— start of Provided records —

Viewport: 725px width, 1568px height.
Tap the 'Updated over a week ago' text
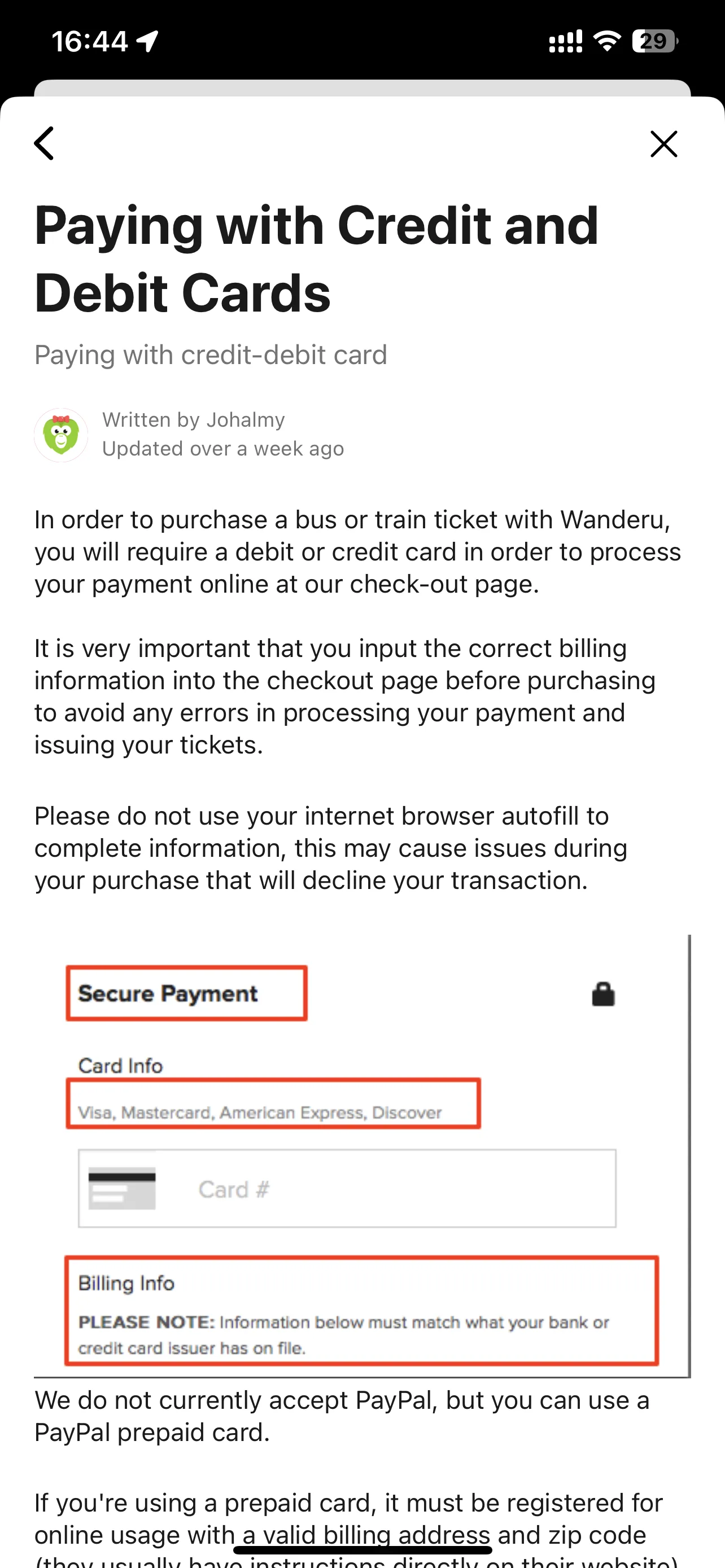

— end of Provided records —
— start of Provided records —

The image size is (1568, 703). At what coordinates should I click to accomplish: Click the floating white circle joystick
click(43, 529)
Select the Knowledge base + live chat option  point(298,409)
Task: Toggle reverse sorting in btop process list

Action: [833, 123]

— end of Provided records —

**What is expected:**
Transcribe the entries from the line containing "Viewport: 725px width, 1568px height." to the line containing "Tap the 'Updated over a week ago' text", including both of those lines.

**The response:**
Viewport: 725px width, 1568px height.
Tap the 'Updated over a week ago' text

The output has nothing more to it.